As famílias brasileiras perderam R$ 62,5 bilhões para plataformas de apostas esportivas, as chamadas bets, ao longo de 2025. No mesmo período, essas empresas movimentaram R$ 350,97 bilhões em transferências via Pix.
Os dados fazem parte da 3ª edição do Boletim Fiscal dos Estados Brasileiros, elaborado pelo Comsefaz (Comitê Nacional de Secretários de Fazenda) em parceria com o Cicef (Centro Internacional Celso Furtado de Políticas para o Desenvolvimento). O levantamento usou informações do Banco Central, das Estatísticas de Pagamentos por Atividade Econômica (Epae) e cálculos próprios.

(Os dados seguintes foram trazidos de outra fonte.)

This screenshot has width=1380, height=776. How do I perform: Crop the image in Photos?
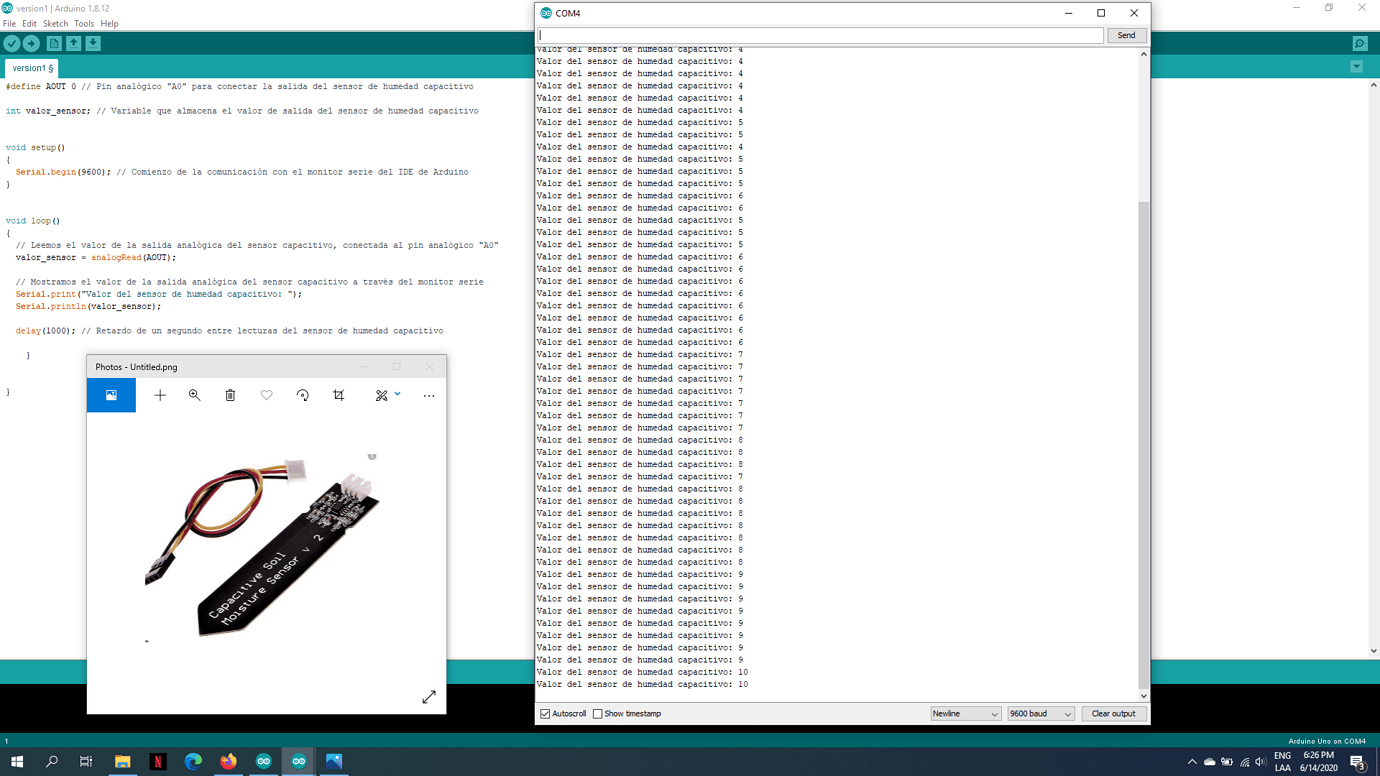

O valor de R$ 62,5 bilhões representa o montante líquido das apostas, isto é, a diferença entre o dinheiro depositado pelos usuários e o total devolvido pelas empresas em prêmios. Segundo o boletim, esse montante equivale a aproximadamente 0,68% da Renda Nacional Disponível Bruta das Famílias.
O estudo aponta que, até meados de 2024, os pagamentos de pessoas físicas para empresas do setor de artes, cultura, esporte e recreação e os valores transferidos de volta por essas empresas estavam em níveis próximos. A partir de 2025, no entanto, os pagamentos ao setor cresceram de forma expressiva, enquanto as devoluções aumentaram em ritmo bem mais moderado.
O documento afirma que o setor passou a absorver um volume grande de recursos das famílias sem devolução proporcional, uma característica dos mercados de apostas, em que apenas parte do dinheiro apostado retorna aos jogadores como premiação.
A estimativa do Comsefaz é superior ao número registrado pelo Ministério da Fazenda para as casas de apostas autorizadas no país em 2025. De acordo com a pasta, a receita das bets legais somou R$ 36,9 bilhões. A diferença entre os dois valores é de R$ 25,6 bilhões, cerca de 41% do total estimado pelo boletim.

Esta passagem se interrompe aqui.